» Данный отрывок:
========================
Звонили из ЦК КПСС, сказали:
– Вы должны принять у себя генерального секретаря коммунистической партии Израиля – Микуниса. Он сейчас к вам приедет.
Я, откровенно говоря, испугалась. Шутка ли – иностранец, да к тому же израильтянин! Так ведь завтра можно снова оказаться в Казахстане.
Микунис приехал около двенадцати ночи и просидел у нас до пяти утра. Оказалось, что он родом из того же местечка, что и Маркиш – из Полонного – и хорошо помнит молодого Переца. Микунис, часто посещавший Москву, пытался разыскать нас еще в 1952-м, но ему сказали, что следы наши затерялись.
Беседа наша была довольно свободной, но недостаточно откровенной: спрашивать, как бы нам выбраться из СССР у коммуниста Микуниса – умного и симпатичного человека, я не решалась. О земле Израиля, о кибуцах и городах он рассказывал интересно и с любовью, зато, когда дело касалось политики – словно бы читал наизусть выдержки из передовиц «Правды».
Впоследствии Микунис бывал у нас всякий раз, как приезжал в Москву. От раза к разу он становился все более откровенным, все более, я бы сказала, печальным. Назревал разрыв с кремлевскими коммунистами, но не это, мне кажется, огорчало Микуниса: просто правда стала открываться ему слишком поздно.
Тем временем в СССР – в основном под нажимом западных либералов – была сделана попытка гальванизировать труп еврейской культуры. Возобновили концертную деятельность несколько коллективов еврейских певцов и чтецов, открылся под руководством Арона Вергелиса еврейский (на идиш) журнал «Советиш геймланд». Но не в силах певцов – даже таких прекрасных, как Нехама Лифшиц и Беньямин Хаятаускас – было возродить еврейскую культуру.
========================
» Собранные данные:
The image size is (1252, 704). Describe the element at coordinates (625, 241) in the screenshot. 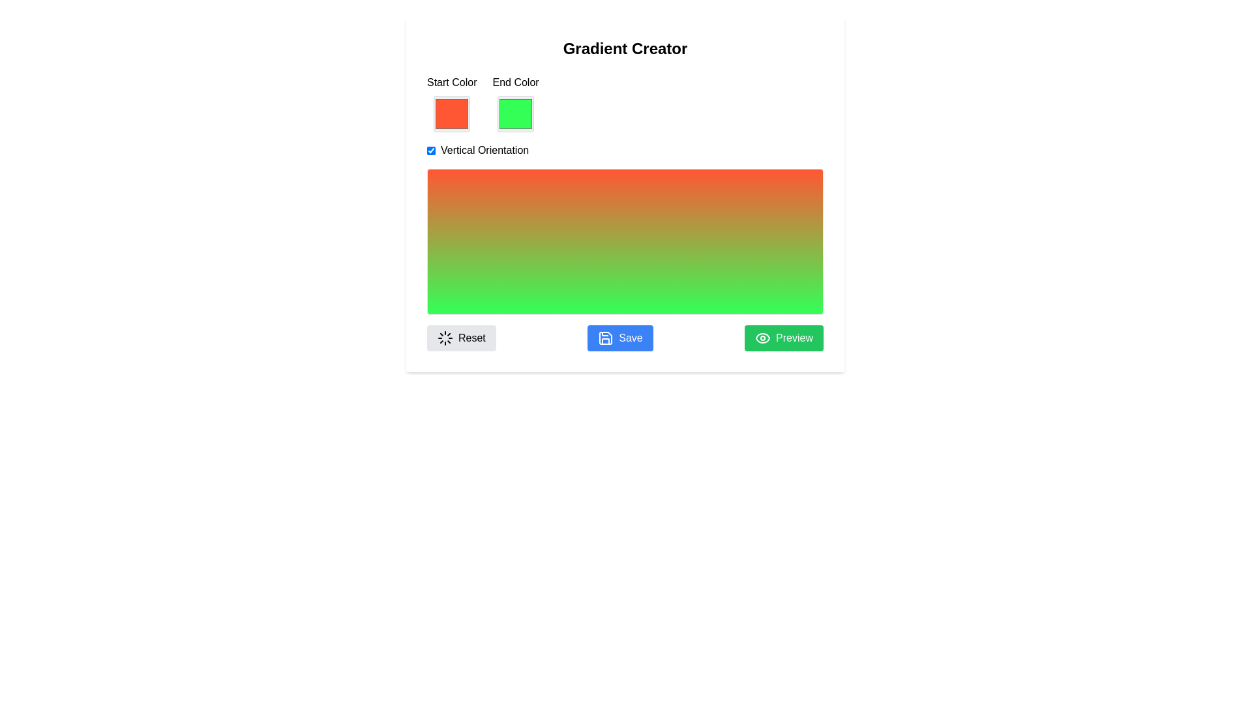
========================
» Цель задания:
Перепечатайте из отрывка о Микунисе кусок начиная со слов «Впоследствии Микунис бывал» и заканчивая словами «ему слишком поздно.» включительно, слово в слово.

» Ответ на задание:
Впоследствии Микунис бывал у нас всякий раз, как приезжал в Москву. От раза к разу он становился все более откровенным, все более, я бы сказала, печальным. Назревал разрыв с кремлевскими коммунистами, но не это, мне кажется, огорчало Микуниса: просто правда стала открываться ему слишком поздно.